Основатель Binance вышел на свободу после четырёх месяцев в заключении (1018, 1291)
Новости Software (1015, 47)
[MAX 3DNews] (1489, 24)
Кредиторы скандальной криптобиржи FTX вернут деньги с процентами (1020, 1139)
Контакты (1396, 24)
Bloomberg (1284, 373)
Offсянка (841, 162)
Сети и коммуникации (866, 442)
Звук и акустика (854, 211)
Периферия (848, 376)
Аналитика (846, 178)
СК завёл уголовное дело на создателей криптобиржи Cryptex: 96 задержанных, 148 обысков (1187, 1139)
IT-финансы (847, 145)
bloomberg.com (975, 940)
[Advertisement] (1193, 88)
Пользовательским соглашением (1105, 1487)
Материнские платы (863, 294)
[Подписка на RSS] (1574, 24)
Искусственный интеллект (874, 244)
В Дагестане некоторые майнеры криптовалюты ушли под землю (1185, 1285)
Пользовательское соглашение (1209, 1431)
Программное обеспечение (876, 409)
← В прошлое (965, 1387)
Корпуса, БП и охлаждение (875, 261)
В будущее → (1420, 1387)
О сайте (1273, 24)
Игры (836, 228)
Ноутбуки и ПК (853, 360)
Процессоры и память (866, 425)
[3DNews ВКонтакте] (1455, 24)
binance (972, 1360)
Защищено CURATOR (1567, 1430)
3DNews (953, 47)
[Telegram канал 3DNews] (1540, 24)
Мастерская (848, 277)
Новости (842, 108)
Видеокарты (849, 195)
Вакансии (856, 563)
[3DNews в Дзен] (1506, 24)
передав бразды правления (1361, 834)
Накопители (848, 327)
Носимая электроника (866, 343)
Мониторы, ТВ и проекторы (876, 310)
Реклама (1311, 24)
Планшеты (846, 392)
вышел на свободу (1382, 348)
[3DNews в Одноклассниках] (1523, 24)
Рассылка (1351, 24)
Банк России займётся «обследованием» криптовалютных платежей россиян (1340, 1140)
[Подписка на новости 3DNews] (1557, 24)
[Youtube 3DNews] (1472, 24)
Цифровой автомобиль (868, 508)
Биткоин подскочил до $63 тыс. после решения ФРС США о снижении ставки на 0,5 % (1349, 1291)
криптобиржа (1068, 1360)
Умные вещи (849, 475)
━━━━━━━━━━
Problem description:
Take each line above that contains "криптобиржи" and copy it out.

Exercise solution:
Кредиторы скандальной криптобиржи FTX вернут деньги с процентами (1020, 1139)
СК завёл уголовное дело на создателей криптобиржи Cryptex: 96 задержанных, 148 обысков (1187, 1139)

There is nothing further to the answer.